--- SOURCE RECORDS Enclosed Below ---
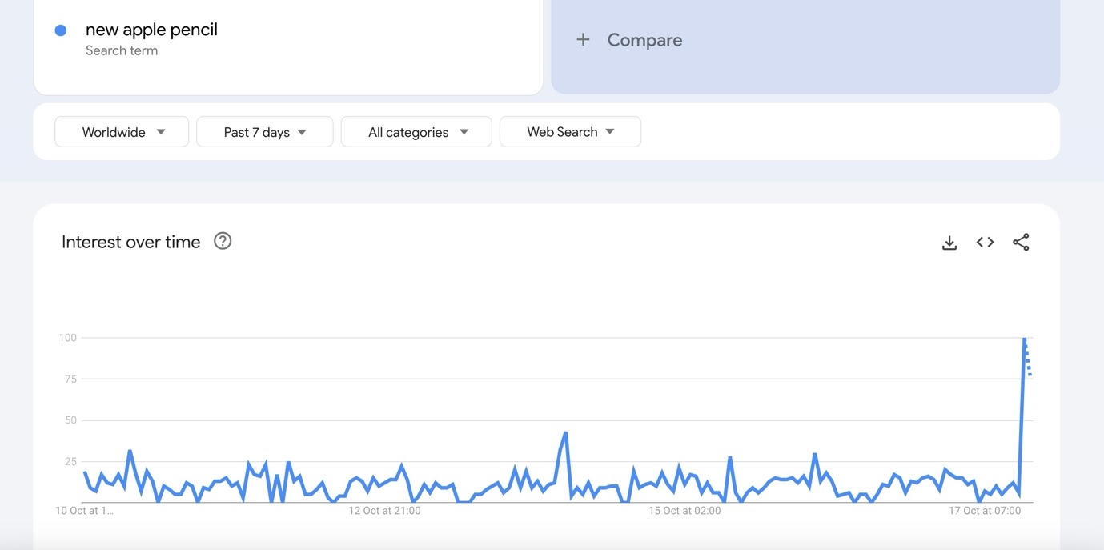The width and height of the screenshot is (1104, 550).
Task: Click the "15 Oct at 02:00" axis label
Action: pos(684,511)
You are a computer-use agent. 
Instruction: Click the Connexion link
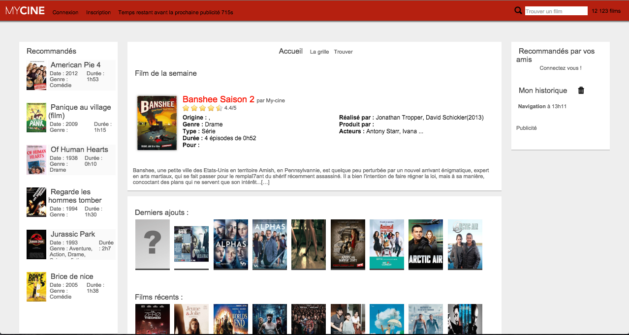[x=65, y=12]
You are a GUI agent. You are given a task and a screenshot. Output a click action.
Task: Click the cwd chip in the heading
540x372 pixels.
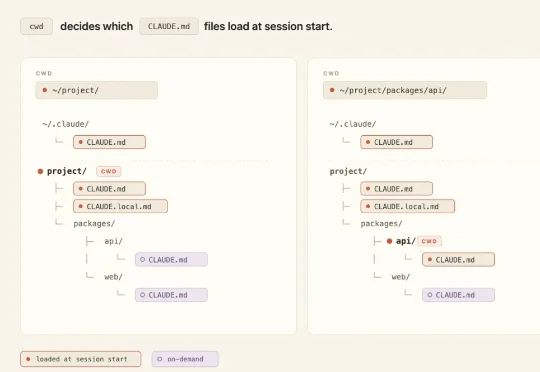pyautogui.click(x=37, y=27)
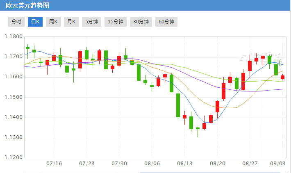The height and width of the screenshot is (173, 291).
Task: Select the 15分钟 interval button
Action: click(x=115, y=22)
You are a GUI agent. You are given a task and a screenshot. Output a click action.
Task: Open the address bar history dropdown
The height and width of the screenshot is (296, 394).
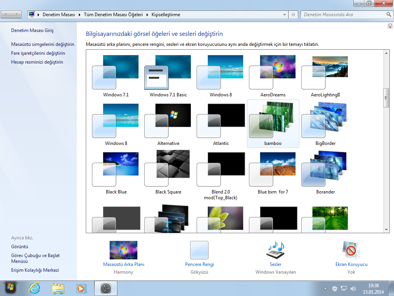pos(285,15)
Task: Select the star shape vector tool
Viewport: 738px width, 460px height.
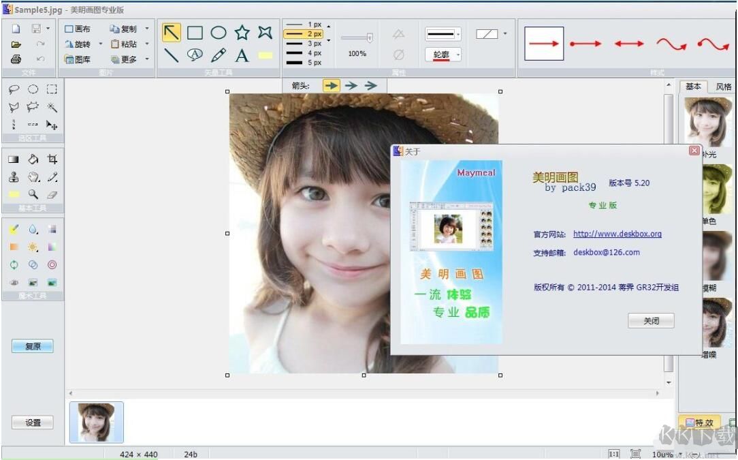Action: (242, 33)
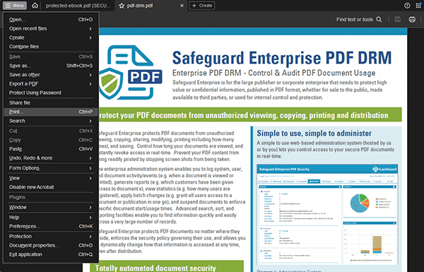424x272 pixels.
Task: Expand the Open recent files submenu
Action: pos(51,29)
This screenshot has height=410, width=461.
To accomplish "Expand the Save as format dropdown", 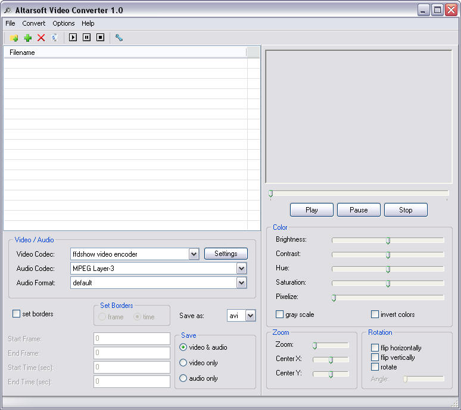I will 250,316.
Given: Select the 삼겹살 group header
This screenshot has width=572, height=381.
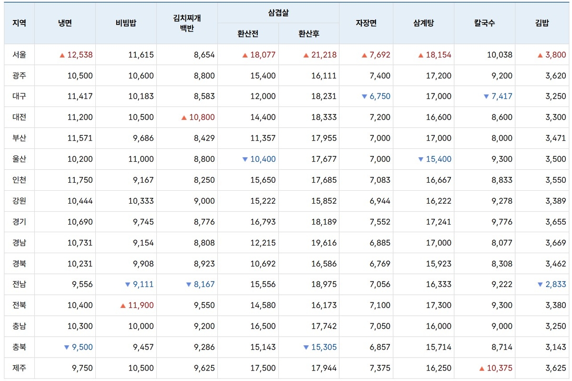Looking at the screenshot, I should [x=278, y=13].
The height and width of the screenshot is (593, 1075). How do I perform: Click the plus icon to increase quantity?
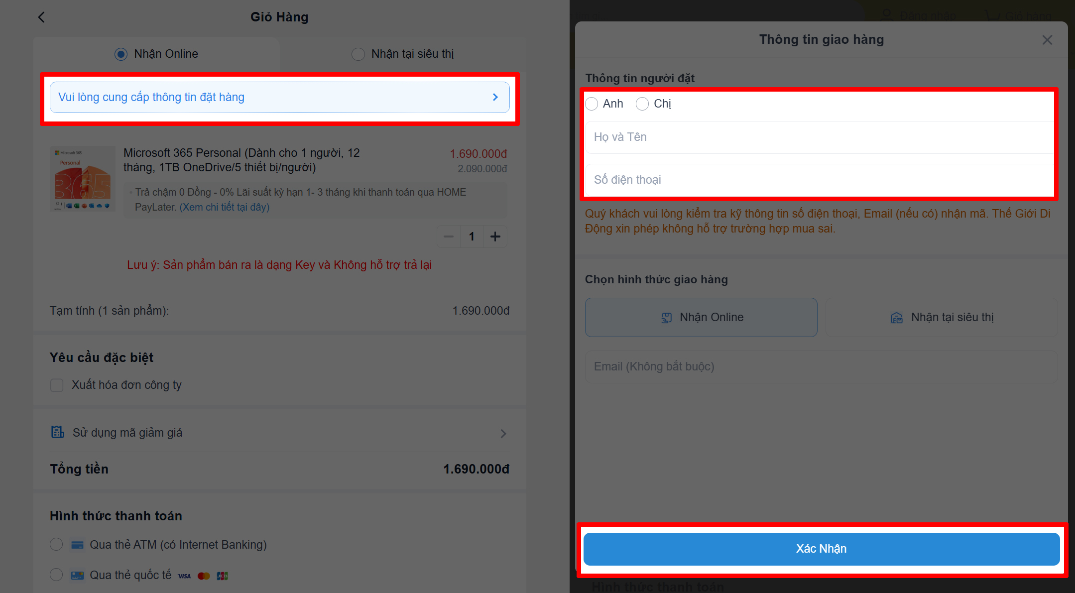tap(495, 237)
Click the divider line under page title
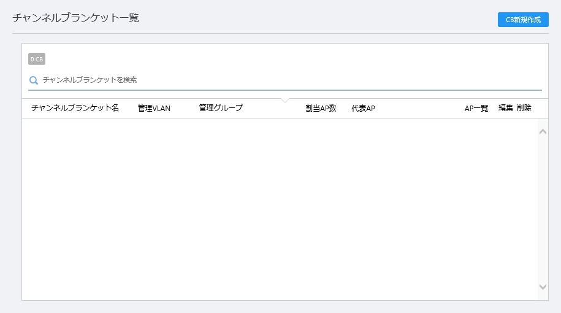The height and width of the screenshot is (313, 561). coord(280,34)
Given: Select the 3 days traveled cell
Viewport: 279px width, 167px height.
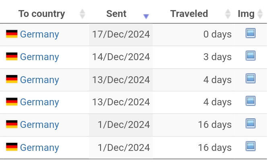Looking at the screenshot, I should coord(194,57).
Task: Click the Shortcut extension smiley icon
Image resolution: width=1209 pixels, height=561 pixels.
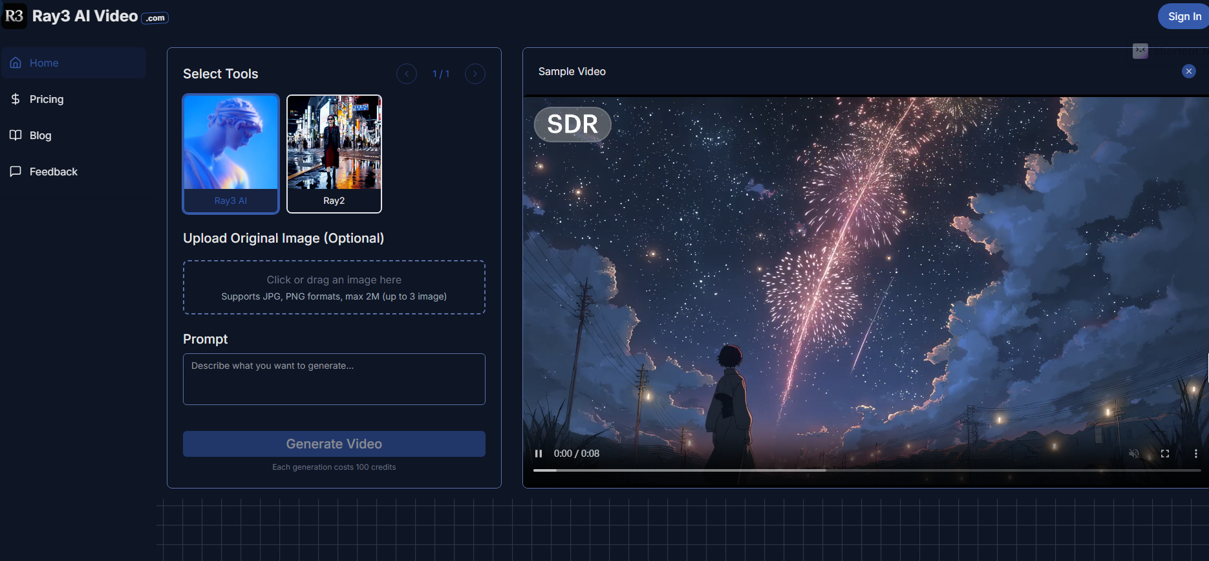Action: coord(1140,50)
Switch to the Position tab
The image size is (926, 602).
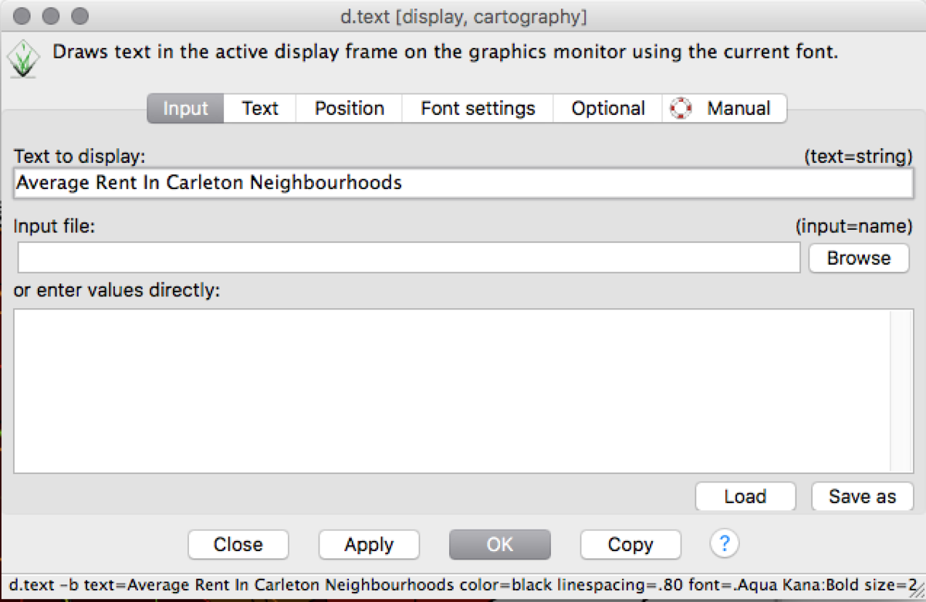click(349, 108)
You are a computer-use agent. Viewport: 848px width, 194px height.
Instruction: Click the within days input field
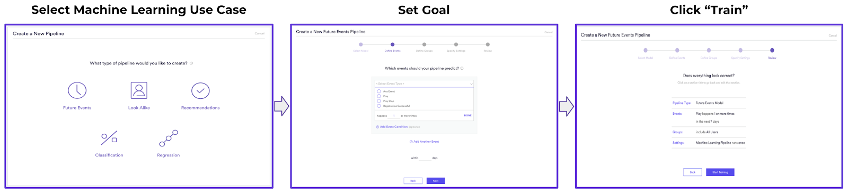pos(425,158)
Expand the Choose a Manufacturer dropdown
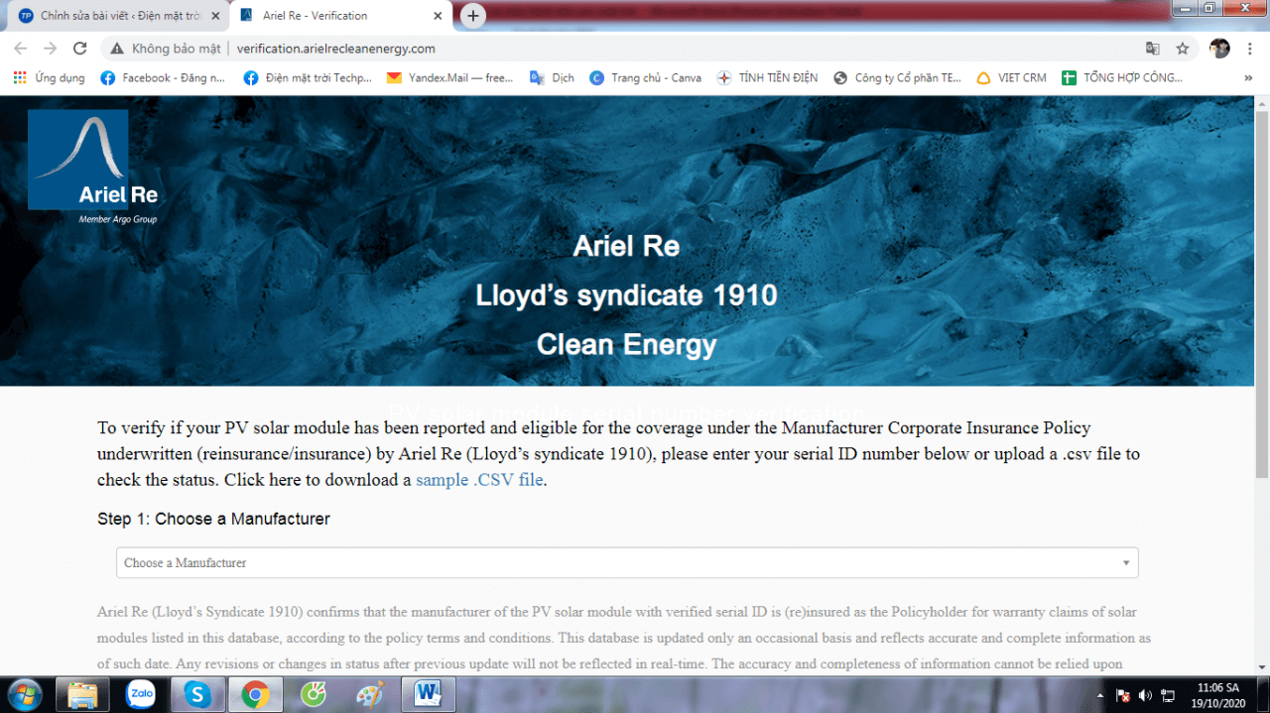This screenshot has width=1270, height=713. [627, 563]
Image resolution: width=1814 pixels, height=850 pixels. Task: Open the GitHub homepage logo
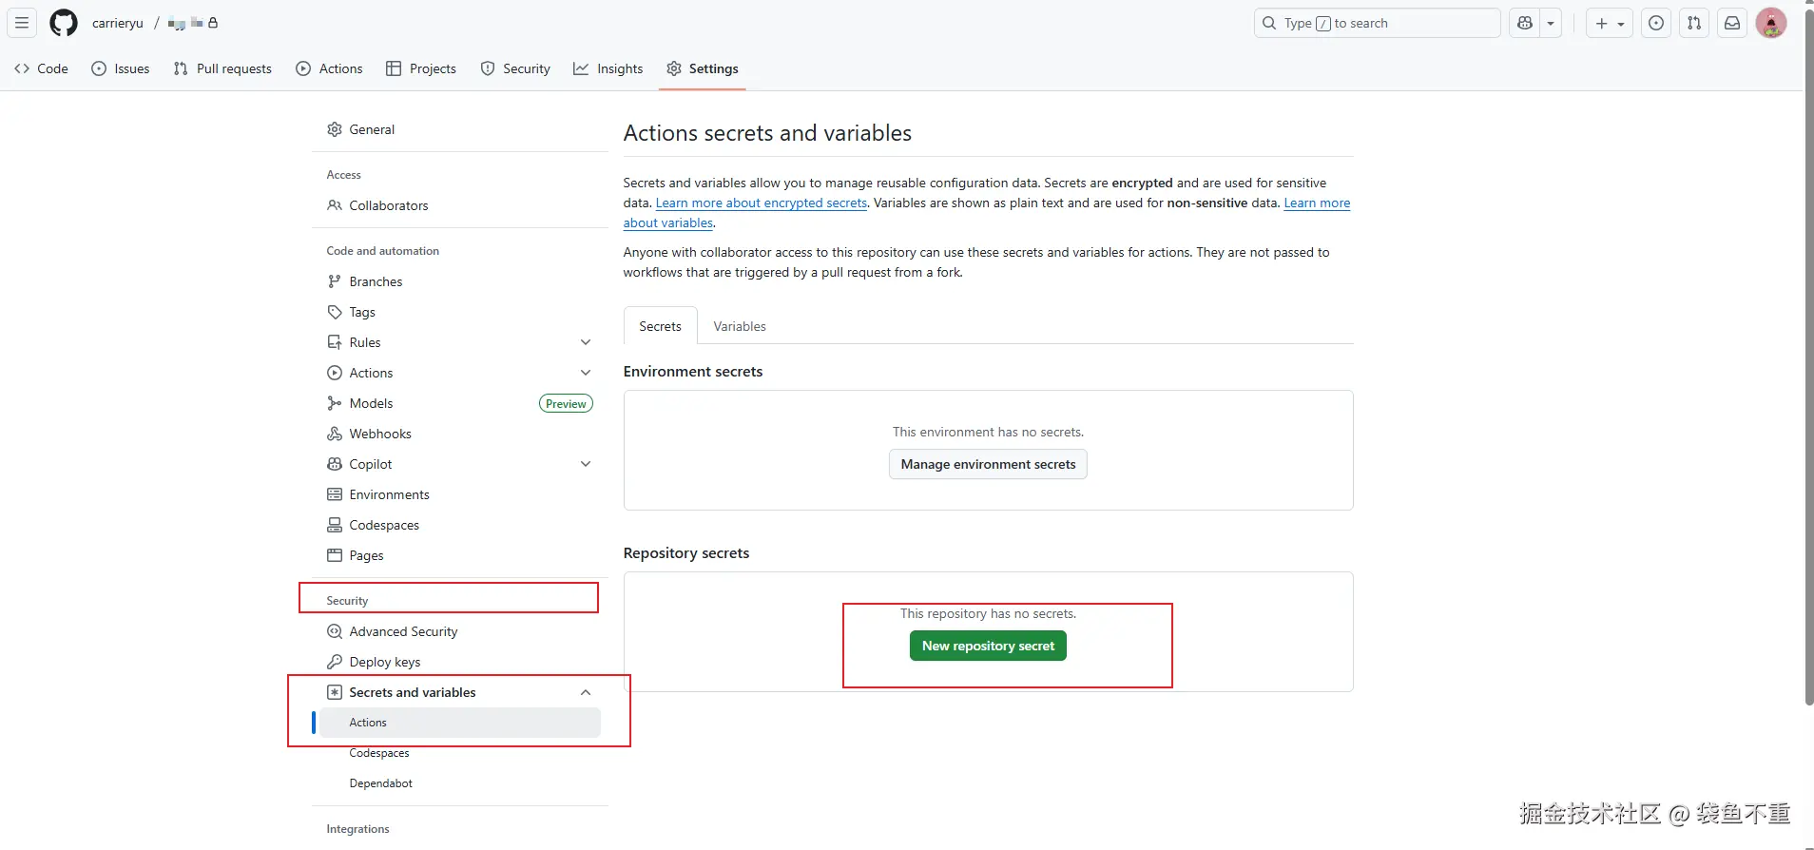pos(64,23)
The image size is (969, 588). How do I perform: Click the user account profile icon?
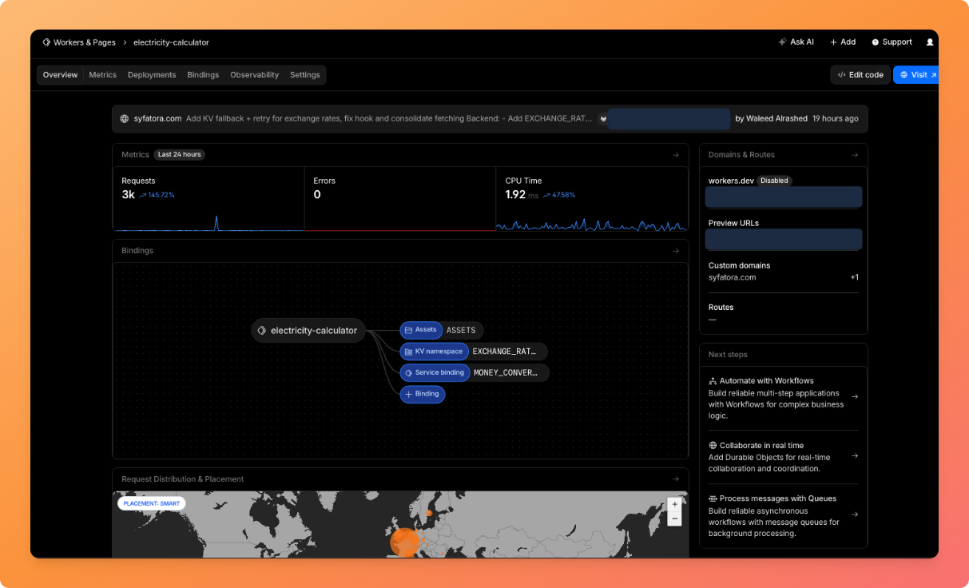point(929,42)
--- End of Enclosed SOURCE RECORDS ---
INSTRUCTIONS FOR THE TASK: Only lines that contain "agent" are needed, so copy each of them from the data.

OUTPUT OF THE EXERCISE:
You are a computer-use agent. 
You are a GUI agent. You are given a task and a screenshot. Output a click action.
You are a GUI agent. You are given a task and a screenshot. Output a click action.
You are a computer-use agent. Viewport: 848px width, 194px height.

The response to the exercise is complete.